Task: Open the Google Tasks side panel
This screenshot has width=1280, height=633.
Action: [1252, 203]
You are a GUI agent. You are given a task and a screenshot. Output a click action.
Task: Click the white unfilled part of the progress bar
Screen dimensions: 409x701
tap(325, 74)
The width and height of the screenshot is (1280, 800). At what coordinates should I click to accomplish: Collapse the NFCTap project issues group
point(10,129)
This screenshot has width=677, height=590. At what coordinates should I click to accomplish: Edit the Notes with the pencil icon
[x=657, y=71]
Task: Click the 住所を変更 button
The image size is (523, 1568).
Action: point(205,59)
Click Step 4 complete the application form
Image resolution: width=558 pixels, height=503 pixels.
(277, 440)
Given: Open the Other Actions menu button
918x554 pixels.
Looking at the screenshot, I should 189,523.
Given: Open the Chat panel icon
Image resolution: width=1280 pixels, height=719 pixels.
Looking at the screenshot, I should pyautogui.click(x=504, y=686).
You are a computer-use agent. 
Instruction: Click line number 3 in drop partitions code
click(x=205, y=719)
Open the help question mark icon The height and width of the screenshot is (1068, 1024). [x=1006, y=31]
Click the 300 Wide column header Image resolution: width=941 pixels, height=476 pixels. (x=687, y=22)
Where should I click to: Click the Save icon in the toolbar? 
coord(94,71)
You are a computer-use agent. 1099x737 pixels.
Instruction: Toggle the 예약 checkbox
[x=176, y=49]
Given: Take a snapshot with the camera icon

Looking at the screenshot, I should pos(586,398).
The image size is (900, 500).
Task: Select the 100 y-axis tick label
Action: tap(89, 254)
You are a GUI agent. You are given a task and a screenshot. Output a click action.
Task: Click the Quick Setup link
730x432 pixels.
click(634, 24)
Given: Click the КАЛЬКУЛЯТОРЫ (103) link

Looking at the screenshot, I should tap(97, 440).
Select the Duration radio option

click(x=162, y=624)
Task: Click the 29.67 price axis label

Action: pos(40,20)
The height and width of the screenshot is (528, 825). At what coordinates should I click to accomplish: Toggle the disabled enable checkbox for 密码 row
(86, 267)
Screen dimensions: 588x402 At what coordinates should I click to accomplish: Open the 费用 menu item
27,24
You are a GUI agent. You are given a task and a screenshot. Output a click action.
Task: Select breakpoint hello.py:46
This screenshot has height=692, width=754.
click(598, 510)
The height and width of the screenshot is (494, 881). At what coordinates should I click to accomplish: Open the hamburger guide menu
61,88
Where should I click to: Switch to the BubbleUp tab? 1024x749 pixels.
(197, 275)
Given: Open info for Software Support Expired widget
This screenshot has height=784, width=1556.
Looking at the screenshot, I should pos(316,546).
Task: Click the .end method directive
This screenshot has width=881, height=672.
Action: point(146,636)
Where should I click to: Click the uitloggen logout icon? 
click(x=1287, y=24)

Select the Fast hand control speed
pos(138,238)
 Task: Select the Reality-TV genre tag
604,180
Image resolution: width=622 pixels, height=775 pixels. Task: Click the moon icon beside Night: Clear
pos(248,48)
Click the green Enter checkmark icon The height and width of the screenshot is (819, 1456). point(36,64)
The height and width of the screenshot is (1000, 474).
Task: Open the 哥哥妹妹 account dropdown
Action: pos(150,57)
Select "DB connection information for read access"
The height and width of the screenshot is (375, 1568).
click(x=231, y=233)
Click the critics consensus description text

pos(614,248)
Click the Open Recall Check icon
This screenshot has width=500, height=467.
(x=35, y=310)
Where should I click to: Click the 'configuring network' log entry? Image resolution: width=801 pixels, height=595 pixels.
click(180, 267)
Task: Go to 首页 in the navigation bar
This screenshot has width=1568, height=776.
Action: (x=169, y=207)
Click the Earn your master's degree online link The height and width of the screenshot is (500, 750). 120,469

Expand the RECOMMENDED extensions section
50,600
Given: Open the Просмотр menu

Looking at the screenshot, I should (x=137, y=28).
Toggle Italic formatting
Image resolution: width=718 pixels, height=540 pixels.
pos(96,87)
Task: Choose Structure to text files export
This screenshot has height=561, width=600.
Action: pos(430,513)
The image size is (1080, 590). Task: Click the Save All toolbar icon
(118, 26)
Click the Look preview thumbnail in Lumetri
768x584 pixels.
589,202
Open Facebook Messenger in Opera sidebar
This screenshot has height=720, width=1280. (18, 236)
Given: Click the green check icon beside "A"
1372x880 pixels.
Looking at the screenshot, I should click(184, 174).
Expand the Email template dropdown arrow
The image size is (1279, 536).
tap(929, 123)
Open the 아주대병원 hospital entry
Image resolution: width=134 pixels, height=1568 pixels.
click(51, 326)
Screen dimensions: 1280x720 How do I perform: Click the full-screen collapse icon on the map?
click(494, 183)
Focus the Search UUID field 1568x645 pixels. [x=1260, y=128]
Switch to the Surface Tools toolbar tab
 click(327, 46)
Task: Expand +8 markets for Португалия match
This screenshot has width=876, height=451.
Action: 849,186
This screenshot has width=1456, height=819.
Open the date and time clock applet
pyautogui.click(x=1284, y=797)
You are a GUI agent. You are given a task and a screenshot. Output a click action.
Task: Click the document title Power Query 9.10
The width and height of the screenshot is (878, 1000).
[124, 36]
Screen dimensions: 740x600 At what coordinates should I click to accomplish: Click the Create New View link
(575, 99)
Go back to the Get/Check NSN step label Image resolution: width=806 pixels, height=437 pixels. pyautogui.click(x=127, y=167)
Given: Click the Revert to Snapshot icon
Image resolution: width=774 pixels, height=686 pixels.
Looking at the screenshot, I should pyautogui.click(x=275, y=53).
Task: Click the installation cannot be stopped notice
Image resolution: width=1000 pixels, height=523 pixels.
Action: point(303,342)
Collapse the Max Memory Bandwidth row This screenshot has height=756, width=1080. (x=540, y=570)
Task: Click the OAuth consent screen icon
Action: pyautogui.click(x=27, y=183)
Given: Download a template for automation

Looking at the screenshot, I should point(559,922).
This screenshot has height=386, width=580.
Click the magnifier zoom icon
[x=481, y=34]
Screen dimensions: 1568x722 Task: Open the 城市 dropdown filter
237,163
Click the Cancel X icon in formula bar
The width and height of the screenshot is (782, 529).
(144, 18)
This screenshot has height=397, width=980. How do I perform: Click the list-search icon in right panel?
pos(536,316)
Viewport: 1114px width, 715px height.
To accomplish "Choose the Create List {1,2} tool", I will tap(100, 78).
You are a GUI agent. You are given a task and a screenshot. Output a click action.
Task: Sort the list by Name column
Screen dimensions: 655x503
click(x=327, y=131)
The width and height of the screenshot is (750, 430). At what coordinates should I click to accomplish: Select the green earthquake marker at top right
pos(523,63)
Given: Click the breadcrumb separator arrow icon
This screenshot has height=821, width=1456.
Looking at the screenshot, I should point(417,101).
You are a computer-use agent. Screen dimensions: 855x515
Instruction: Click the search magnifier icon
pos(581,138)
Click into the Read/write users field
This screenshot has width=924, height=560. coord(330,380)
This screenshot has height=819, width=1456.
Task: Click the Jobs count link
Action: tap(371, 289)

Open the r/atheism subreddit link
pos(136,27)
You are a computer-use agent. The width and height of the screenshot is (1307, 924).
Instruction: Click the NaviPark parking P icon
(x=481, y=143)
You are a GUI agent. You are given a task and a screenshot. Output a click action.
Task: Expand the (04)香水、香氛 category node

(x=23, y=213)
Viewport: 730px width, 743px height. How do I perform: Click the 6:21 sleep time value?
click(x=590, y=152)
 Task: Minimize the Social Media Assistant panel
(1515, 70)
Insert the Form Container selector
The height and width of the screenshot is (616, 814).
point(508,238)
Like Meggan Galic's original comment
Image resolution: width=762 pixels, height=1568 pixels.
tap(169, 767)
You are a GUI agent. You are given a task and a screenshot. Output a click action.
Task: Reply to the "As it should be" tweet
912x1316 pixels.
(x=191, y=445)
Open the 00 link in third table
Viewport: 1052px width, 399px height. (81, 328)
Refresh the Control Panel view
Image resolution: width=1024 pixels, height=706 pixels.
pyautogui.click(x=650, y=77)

= WHAT YOU WILL DO =
At the line containing "Task: Reply to", start copying. Continue exactly through the final line of the entries above and stop there.

= EXERCISE OUTPUT =
Task: Reply to the "As it should be" tweet
912x1316 pixels.
(x=191, y=445)
Open the 00 link in third table
Viewport: 1052px width, 399px height. (81, 328)
Refresh the Control Panel view
Image resolution: width=1024 pixels, height=706 pixels.
pyautogui.click(x=650, y=77)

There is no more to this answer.